Infeksi ini dapat disebabkan oleh penyebaran hematogen, dari focus infeksi di tempat lain (missal tonsil yang terinfeksi, gigi terinfeksi, infeksi saluran pernapasan atas). Osteomielitis akibat penyebaran hematogen biasanya terjadi di tempat trauma yang terdapat resistensi rendah. Infeksi dapat juga dapat berhubungan dengan infeksi jaringan lunak, misal ulkus dekubitus atau ulkus vaskuler, atau kontaminasi langsung pada tulang (misal fraktur terbuka, luka tembak, dan pembedahan tulang).

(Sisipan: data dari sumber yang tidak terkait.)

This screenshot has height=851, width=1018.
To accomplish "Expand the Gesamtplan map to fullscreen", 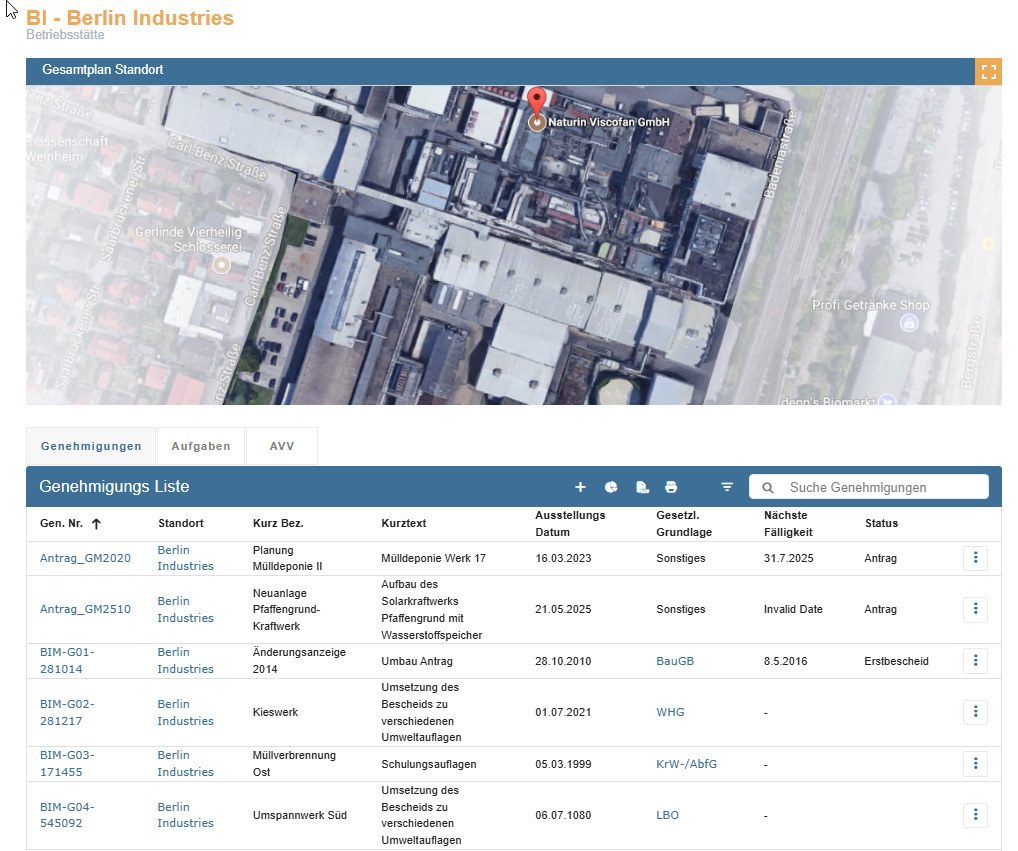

Manifestasi klinis tergantung pada etiologi dan lokasi tulang yang cedera, dapat berkembang secara progresif atau cepat. Infeksi hematogen akut, sering terjadi dengan manifestasi klinis septicemia yaitu menggigil, demam tinggi, denyut nadi cepat, dan malaise umum, sedangkan gejala lokal yang terjadi berupa rasa nyeri, nyeri tekan, bengkak, dan kesulitan menggerakkan anggota tubuh yang sakit (Smeltzer, 2002 dan Sjamsuhidayat, 1997).
Beberapa tindakan dan upaya yang dapat mencegah terjadinya osteomielitis antara lain sebagai berikut.
1.    Penanganan infeksi lokal dapat menurunkan angka penyebaran hematogen.
2.    Penanganan infeksi jaringan lunak dapat mengontrol erosi tulang.
3.    Pemeriksaan klien secara teliti, perhatikan lingkungan pembedahan, dan teknik pembedahan.
4.    Penggunaan antibiotik profilaksis, untuk mencapai kadar jaringan yang memadai saat pembedahan dan selama 24-48 jam setelah operasi.
5.    Teknik perawatan luka pascaoperasi aseptic.